Role: Full-Stack Data Engineer
Job Description
We are seeking a highly skilled Full-Stack Data Engineer to lead the design, development, and management of a data-driven solution that integrates diverse car-related data sources and ensure that all integrated data is validated, structured, and accurate, serving as a single source of truth for all car-related data services. This role combines expertise in back-end engineering, data science and knowledge in front-end development to build a scalable and efficient, and maintainable platform.
You will be responsible for building APIs, implementing data aggregation pipelines, creating a rule engine for intelligent data unification and routing, and extending a monitoring/admin panel for solution management. The ideal candidate has a strong understanding of AWS services, data classification and data modeling techniques as well as fundamental web development knowledge.
Key Responsibilities
1.Data Integration and Processing
•Design, implement and maintain pipelines to gather data from various sources, including Web sites, APIs, DBs, FTPs, etc.
•Classify and categorize data into a well-structured taxonomy for use in analytics and decision-making systems.
•Implement a data aggregation pipeline using the ELK Stack for analytics.
•Develop and configure a rule engine to unify incoming data and make intelligent routing decisions based on predefined rules.
2.Full-Stack Development
•Extend and maintain an intuitive and responsive Admin Panel using Node.js, NestJS/TypeORM and TypeScript for solution monitoring, managing data pipelines, rules, and configurations.
•Design and maintain a robust database schema in PostgreSQL (hosted on AWS RDS) to store and retrieve data efficiently.
•Design and optimize complex queries in PostgreSQL, ensuring efficient performance through proper use of indexing
•Build scalable RESTful APIs using AWS API Gateway and AWS Lambda.
•
Front-end development using Handlebars template engine.
3.Cloud Infrastructure and Deployment
•Utilize AWS services to deploy and manage APIs, ensuring scalability and security.
•Implement AWS S3 + CloudFront for efficient storage and delivery of image assets.
•Extend and implement data security and access control measures using tools like IAM, API Keys, and AWS Cognito.
•Develop and maintain systems with proficiency in Linux at the command line level.
•Utilize basic knowledge of Docker and Kubernetes for containerization and orchestration.
•Manage code repositories effectively using Git version control
4.Collaboration
•Work closely with data scientists, product managers, and other developers to ensure the platform meets business requirements.
•Document processes, workflows, and designs for team collaboration and knowledge sharing.
Required Skills & Qualifications
Technical Skills
•Experience with PostgreSQL, including schema design, query optimization, and AWS RDS deployment.
•Experience with classification and categorization of complex datasets.
•Expertise in data aggregation tools like the ELK Stack (Elasticsearch, Logstash, Kibana).
•Familiarity with AWS services, including API Gateway, Lambda, S3, RDS, and CloudFront.
•Knowledge of building and using rule engines for data unification and routing.
•Deep knowledge of TypeScript
•Excellent knowledge of Node.js, NestJS/TypeORM, for custom modules development, decorators, etc.
•Proficient in SQL with the ability to write complex queries and optimize them.
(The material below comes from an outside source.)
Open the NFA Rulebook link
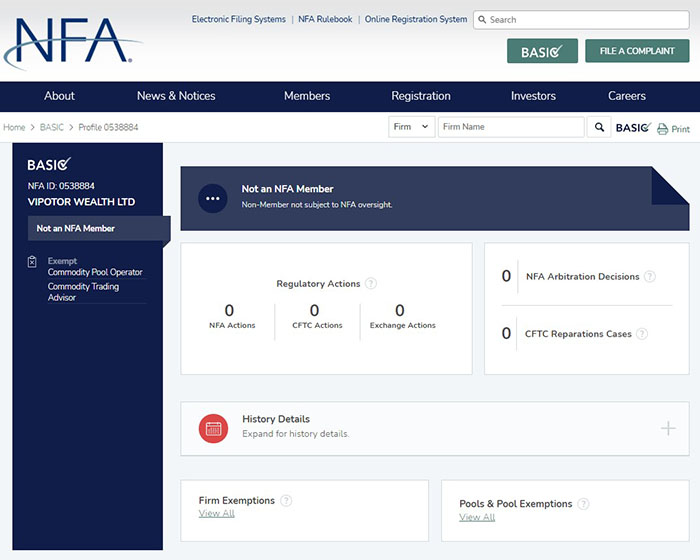700x560 pixels. [x=325, y=19]
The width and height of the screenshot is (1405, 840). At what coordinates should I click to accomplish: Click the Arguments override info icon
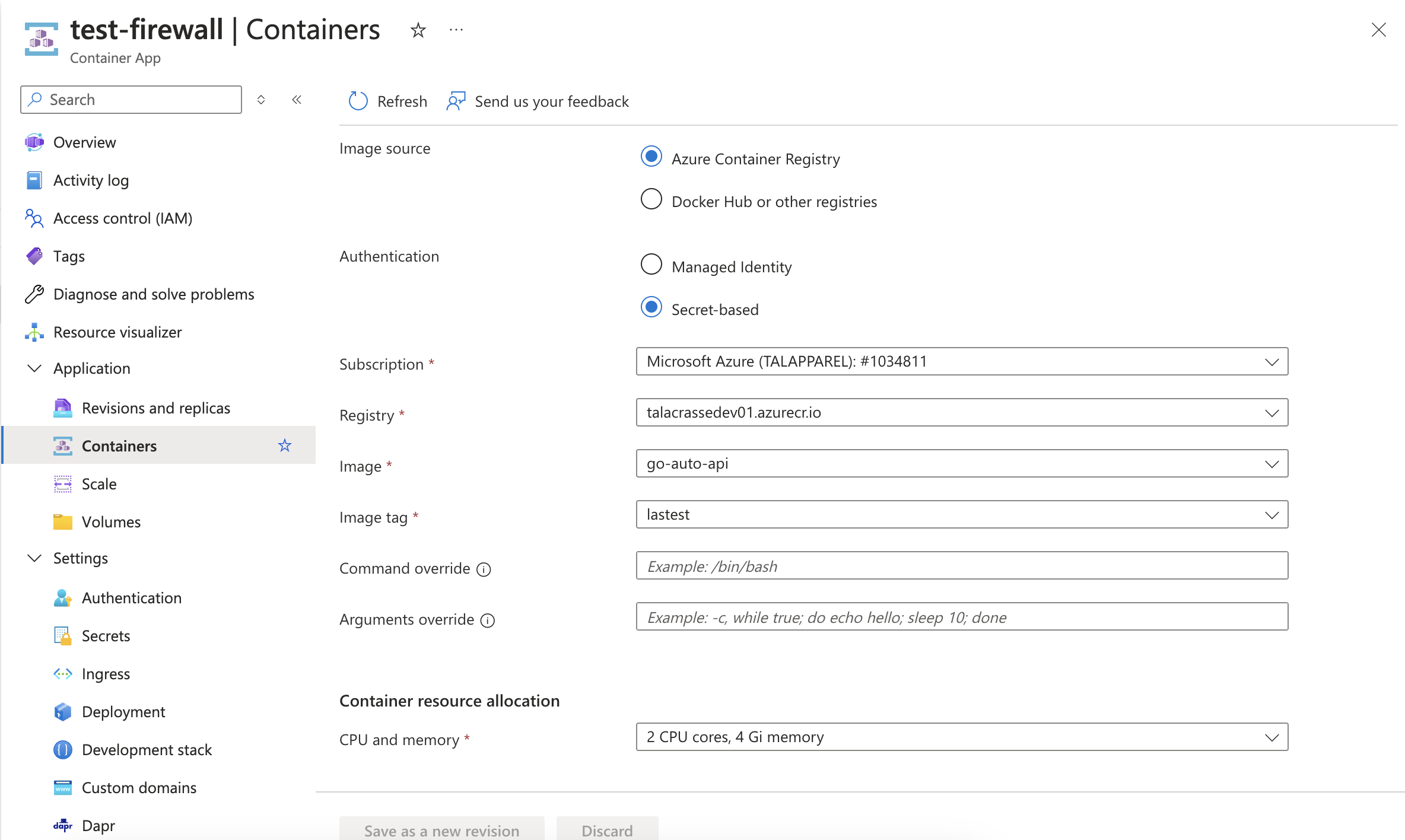tap(488, 621)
Knowledge of how to properly use indexes (PostgreSQL).
•Proficiency in Linux at the command line level, necessary for development.
•Basic knowledge of Docker / Kubernetes.
•Knowledge of Git version control system.
•Experience in developing Web APIs.
•Experience with front-end development and the Handlebars template engine.
•Knowledge in Python (for data gathering and pipeline development) is a plus
Soft Skills
•Strong analytical and problem-solving skills.
•Ability to work independently and collaboratively in a team environment.
•Excellent communication and documentation skills.
Nice-to-have
•Familiarity with VIN decoding and car industry-specific datasets.
•Experience with some of the modern data engineering tools like Apache Airflow, AWS Glue, or Step Functions.